Lathe Turret Types and Tooling

During the lathe machining of cylindrical parts, the cutting tool must remain stationary at its attachment point, while processing is achieved through the rotation of the workpiece in the lathe's spindle and the movement of the support with a tool along the X and Z axes. 

Given the technology and geometry of the turning tool, unlike milling machines (where the tool rotates in the spindle and the tool changer is relatively simple to move out of the work zone), we are forced to place the maximum number of processing tools in the CNC machine's working zone. 

Lathe manufacturers have always sought to maximize the number of turning tools available and the speed at which they can be changed. Universal lathes typically utilize quick-change toolholders that can accommodate only 2-3-4 tools. However, in modern CNC turning centers, most manufacturers have switched to turrets.

A turret is the basic device that allows for quick and efficient tool changes in CNC turning centers. It consists of a disk that is attached to a base mounted on an X-axis support. The turret has slots for mounting cutting tools and/or toolholders, including live blocks. Tool change in the turret is accomplished by rotation of the disk itself, while the tool or fixture always remains in its position in the turret.

This arrangement (rotary disc) is recognized by all manufacturers of CNC lathers as most popular way to ensure quick change, maximum capacity of cutting tools, and maintenance of concentricity during position changes (disc rotation).

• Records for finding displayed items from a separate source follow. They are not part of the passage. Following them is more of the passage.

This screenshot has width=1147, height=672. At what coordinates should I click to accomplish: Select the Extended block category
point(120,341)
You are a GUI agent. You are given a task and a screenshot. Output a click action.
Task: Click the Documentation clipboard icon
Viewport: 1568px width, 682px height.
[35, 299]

Common types of turret lathe

At the beginning of this technology, each equipment manufacturer chose the geometry of the turret disc and the method of attaching the cutting tool independently. However, with globalization, today we have arrived at three main types of turrets in CNC lathes: (1) VDI ("Verein Deutscher Ingenieure" = Association of German Engineers), (2) BOT (Bolt-On Tool turret), and (3) BMT (Base Mount Tooling turret), as well as combined VDI/BOT turrets. Below we will consider the 3 main types:


In VDI turrets, the tool is always mounted through tooling blocks. The turret disc has cylindrical holes (tool slots) with an internal clamping spline/rack that moves thanks to a screw brought to the surface of the turret. VDI turning blocks accordingly always have a cylindrical shank with a spline and rack corresponding to the slot in the turret. VDI head sizes are determined by the diameter of the tool's cylindrical shank: VDI16, VDI20, VDI30, VDI40, VDI50, VDI60, where the numbers indicate the diameter in millimeters. This type of turret provides the fastest retooling (complete block change), as to replace a holder, it is enough to just loosen the clamping screw. Most VDI tooling blocks are standardized in forms, and to select equipment, you only need to know a few parameters.

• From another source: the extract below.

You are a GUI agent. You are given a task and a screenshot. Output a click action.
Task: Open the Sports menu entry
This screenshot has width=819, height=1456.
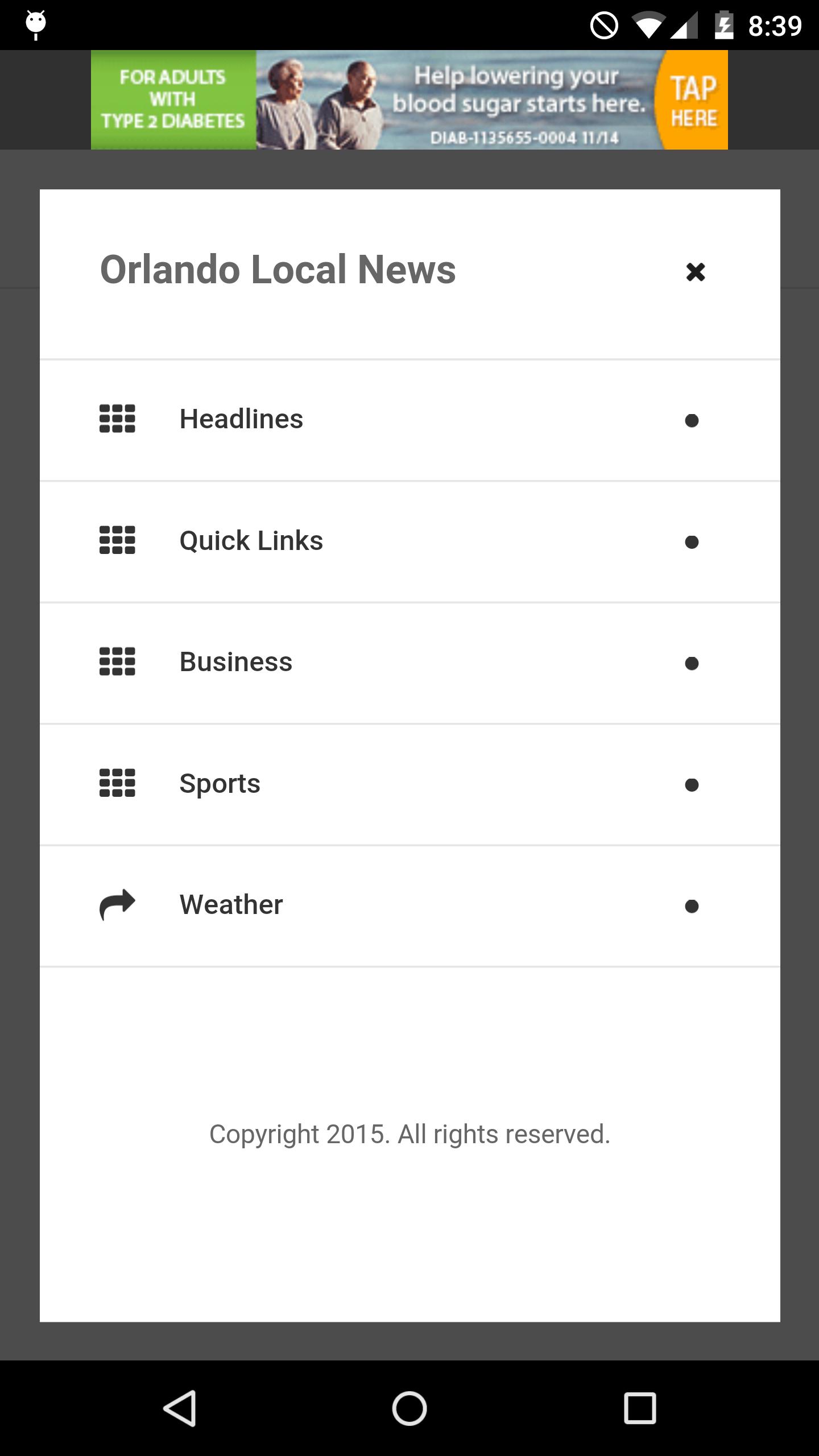click(220, 784)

Main shapes and types of VDI holders are the following:

  • B1 - B8 Radial holders

  • C1 - C4 Axial holders

  • D1 - D2 Universal holders

  • E2 For boring bars

  • E1 For drills with replaceable inserts

  • E4 Collet chucks

  • F Morse taper

VDI turrets can optionally be equipped with a driven tool option. 

The disadvantages of VDI include only a relatively low clamping force and high cost (comparing to BOT).


In BOT turrets standard cutting tools for O.D. machining are mounted directly in the turret without holders in slots. The slots are milled on the front of the turret, and the tool is clamped with a plank. Tools for I.D. machining are mounted through tooling blocks on the verge of the disc in most cases with four bolts. 

The advantages of BOT include simplicity of construction, no need for additional toolholders for O.D. cutting tools, and structural rigidity and affordability. 

The disadvantages of BOT turrets include the lack of the possibility of being equipped with driven tools and the lack of standardization (the grid of mounting holes is often unique to each equipment manufacturer).


Turrets of this type have incorporated the best from VDI and BOT turrets:

- Rigid construction (as in BOT)

- Standardization of sizes and equipment (as in VDI)

- The possibility of being equipped with driven tools (as in VDI), but with a motor built into the turret, which provides better engagement and torque. 

The cutting tool in BMT turrets is always mounted through tool holders. The slots for tooling blocks are located only on the verge of the turret, have 4 threaded holes for mounting screws, as well as 4 seating slots and a hole, which can be used both for additional positioning and (main function) for accommodating the shank of driven blocks. 

The diameter of this hole determines the size system of BMT: BMT40, BMT45, BMT55, BMT60, BMT65, etc., where the number indicates the diameter in millimeters. 

The only drawbacks to the BMT system are the high cost of the turret and tool holders.